Shore lunch with the Whale, Joe's cat with his head chopped off and his daughter Amanda, Da yoop with his head chopped. DaveW731, Quix20, and the Sportsman.







picture#1


----------



## SPORTSMAN (Jun 2, 2000)

Quix20,Da Yoop,Tree Hunter and Kevin watch as The Wale trains one of his minnows to swim on the newly made lake, by standing to close together.


----------



## SPORTSMAN (Jun 2, 2000)

Joe's Cat is teaching his daughter how to jig fish for gill's


----------



## DaveW731 (Jan 12, 2001)

Just wanted to add my "thumbs up" for our outing on Saturday...Everyone contributed: food, grills, laughs, great stories, etc.
I REALLY thought we would get a few more fish...I was about ready to jump in and herd 'em over to everyone, by the end of the day!
Anyway, really glad everyone came out. Sounds like we have made some connections for some future trips, too! I'd love to get together with any of you guys, any time(and you too, Amanda! Maybe I can bring my daughter with me next time). 
Sportsman, thanks for the pictures. DaYoop, Treehunter, thanks for getting this thing started. Whale, Hoffy, JoeCat, Nut, thanks for all the Munchies. Flannelfish....sorry you missed lunch!
I will be putting in some extra time at church, asking for another extended cold snap around here. I am DETERMINED to pull some more gills out of that lake this winter!!!! Maybe IFN can join us then.
I'll keep posting reports on what I know about the area. Please consider it an open invite, to come back any time! 
Dave


----------



## SPORTSMAN (Jun 2, 2000)

Kevin and the catch of the day. A 1-1/2 inch perch.
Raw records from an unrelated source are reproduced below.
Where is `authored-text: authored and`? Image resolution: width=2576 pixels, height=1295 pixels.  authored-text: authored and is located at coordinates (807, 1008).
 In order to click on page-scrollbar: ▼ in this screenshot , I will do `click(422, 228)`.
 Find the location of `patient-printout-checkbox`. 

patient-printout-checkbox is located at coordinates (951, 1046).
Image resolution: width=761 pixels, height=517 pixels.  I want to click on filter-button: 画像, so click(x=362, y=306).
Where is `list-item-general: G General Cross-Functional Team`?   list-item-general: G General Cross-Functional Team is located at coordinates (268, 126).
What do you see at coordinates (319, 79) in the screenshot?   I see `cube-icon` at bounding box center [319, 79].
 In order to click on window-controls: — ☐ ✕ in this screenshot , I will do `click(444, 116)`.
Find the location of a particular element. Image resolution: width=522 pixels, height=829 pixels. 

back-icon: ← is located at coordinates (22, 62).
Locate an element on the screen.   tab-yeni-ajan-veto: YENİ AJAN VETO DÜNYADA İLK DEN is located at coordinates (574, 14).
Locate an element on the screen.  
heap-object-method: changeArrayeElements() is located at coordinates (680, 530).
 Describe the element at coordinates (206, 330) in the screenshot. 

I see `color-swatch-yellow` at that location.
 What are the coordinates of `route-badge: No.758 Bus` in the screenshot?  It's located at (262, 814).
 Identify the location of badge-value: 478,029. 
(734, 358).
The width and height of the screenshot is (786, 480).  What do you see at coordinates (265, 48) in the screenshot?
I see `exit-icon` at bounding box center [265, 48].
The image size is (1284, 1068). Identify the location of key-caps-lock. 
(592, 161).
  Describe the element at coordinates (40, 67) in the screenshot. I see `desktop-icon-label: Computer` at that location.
DaveW731 and one of his fish he caught after everyone left.


----------



## DaveW731 (Jan 12, 2001)

Hey, you guys think I should send this pix to the DNR for a "Master Angler" award????


----------



## DaYoop (Oct 26, 2000)

Yer gettin that one mounted ain't ya Dave?  

thanks for putting up the pictures Sportsman.


----------



## treehunter2 (Feb 7, 2001)

yes i'm back on line THANKS EVERYBODY for a great time on the ice


----------



## Craig M (May 17, 2000)

Man! Looked like I missed a good time even though not many fish were caught, I wish I was out there with you. You all looke like you had a wonderful time and I hope I can make the next Lansing area outing.


----------



## DaveW731 (Jan 12, 2001)

SFK:
I would have practiced catch and release, but I am refining my culinary arts, and am working on my "panfish McNuggets" dish. I'll let you know how it turns out!
Yep, we did have a great time! 
Craig:
Glad to hear from another "local". Keep checking the Outings post. If and when we get more ice, I am serious about trying for an evening/nighttime outing....hope you and some of the other folks can join me.


----------



## DaYoop (Oct 26, 2000)

I'll be there Dave


----------



## The Whale (Jan 12, 2001)

Evening ?, nighttime ?, absolutely ! Would love to do a "Crappie Slam" on Ovid. Be looking for the posts.


whale


----------



## DaveW731 (Jan 12, 2001)

OK, looks like there is interest in another outing. Whale even came up with a title!!!!!
I will start a new thread, "Ovid Crappie Slam" on this forum: so far, Whale, DaYoop, CraigM and I are interested. Hope to hear from some more of you...
We will of course need to keep watching weather and ice conditions, so it may be a couple weeks, but lets keep positive!


----------